Although I am much more at the beginning of the measuring process, people may know I am in the very same boat, and btw have read parts of Julian's writings as well (and have it at hand as a guide).


Personally I do not know what it is we hear for changes, and while it is obviously the most logical it would be about changes on jitter or the jitter spectra indeed, I wonder whether this really is so. But do we have another explanation ? I'm afraid we have not.


One explanation could be that the way we measure jitter is not right, and all tests applying it, flaw. Could that be ? hmm ...


I am ignorant enough to look for reasons where I possibly should not because of a lack of knowledge, but let me begin with one question I have, and with possible interesting answers :


I must excuse myself to those who read it for the 100th time, but I am very much dedicated to "non oversampling" which means nothing less than what goes digitally in for whatever waveform, must come out like that on the analogue side. This, opposed to oversampling DACs (think delta-sigma here) which explicitly do not. The story about a pure square turning into a pure sine ...

Now if someone could tell me :


When you imagine the most precise digital wave of random type going into the DAC, some wave coming out of it, but due to heavy oversampling it is impossible to have stayed the same (take that square and you will understand), how in the world would a measuring device be able to measure jitter by means of comparing the digital input to the analogue output ? Still these devices do ...


Going a step further on this ...

Knowing what it takes to ever pertain the digital wave, and then looking at the DAC chips needed for it, including the NOS principle and some filtering, or no filtering if you want ... and now compare this to the A/D chips and used principle on the input side of the measuring device and *knowing* that no chips exist other than sigma-delta to do it, hence oversampling and a different kind of filtering applied to sort it all out ... how in the world jitter measurement with reliable results can come from this ?


I say it can't. Not without further understanding.

But, assuming that there isn't anything to understand, I'd dare claim that something must be wrong, because jitter can still measure as a few ps, while the signal has deformed to a high extend and there is no way this is off a few ps only.


I know, I'm talking apples and oranges here, because jitter should not be compared with a resulting signal as such, but when I'd be talking apples and apples things don't fit, and there won't be such a thing as jitter measurement at the analogue output.

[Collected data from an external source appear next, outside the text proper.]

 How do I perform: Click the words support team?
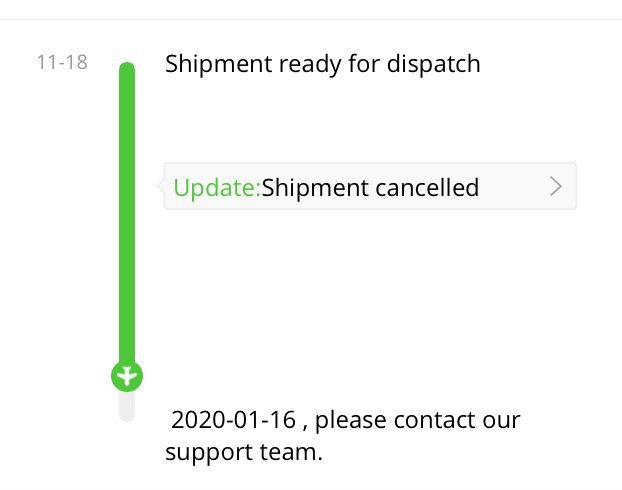(243, 452)
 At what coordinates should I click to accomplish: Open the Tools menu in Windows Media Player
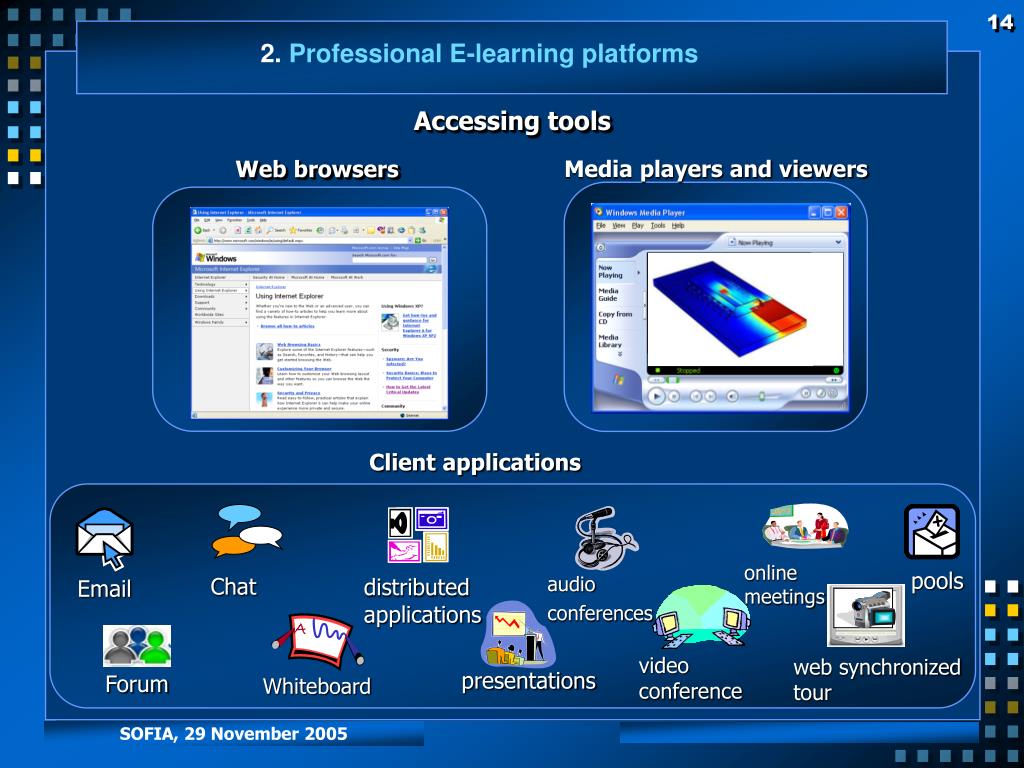pos(658,225)
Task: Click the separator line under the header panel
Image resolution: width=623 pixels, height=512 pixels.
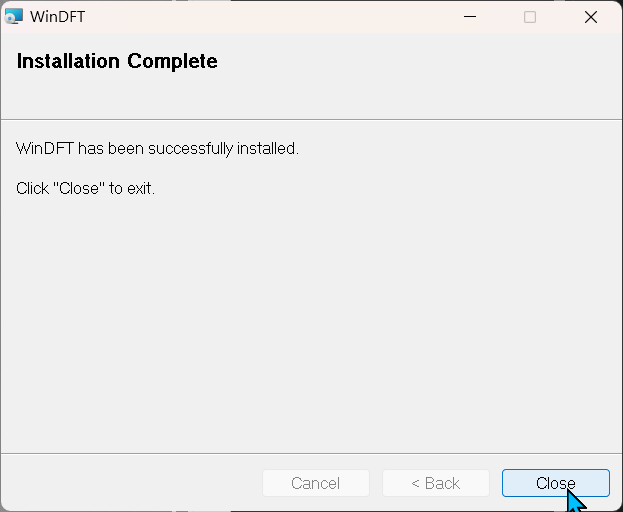Action: point(312,119)
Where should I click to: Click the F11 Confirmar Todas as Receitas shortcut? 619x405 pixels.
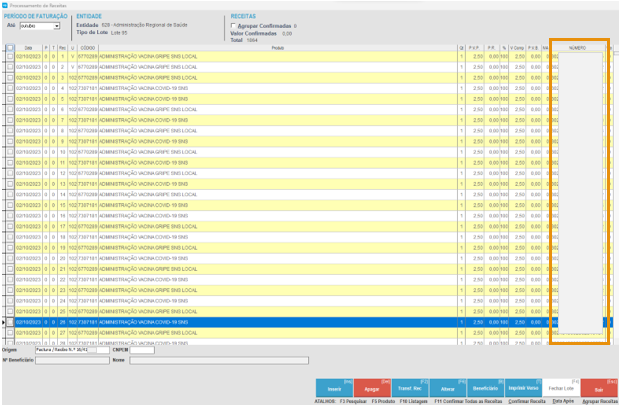(x=465, y=399)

But measurement still suggests it ... (including Julian Dunn btw).


The only real conclusion I can have about this - in this stage of knowledge - is that the presented jitter figures can't be right. From this must follow that with the right figures at hand (but who has them, and who can measure them) we might see something completely different. The results might be in the hundreds of ns, and who knows the one software may show 100ns less opposed to the other.


Then, my earlier suggestion about what we're perceiving is not jitter but "something else" is indeed my thinking, although it would always be a derival of jitter. I mean, suppose jitter is a phenomenon which allows multiplication further down the line (like amplification does), the intrinsic jitter of a DAC might be a few ps, but right after that the error is amplified (I/V stage) and possibly is then very ready to be perceived.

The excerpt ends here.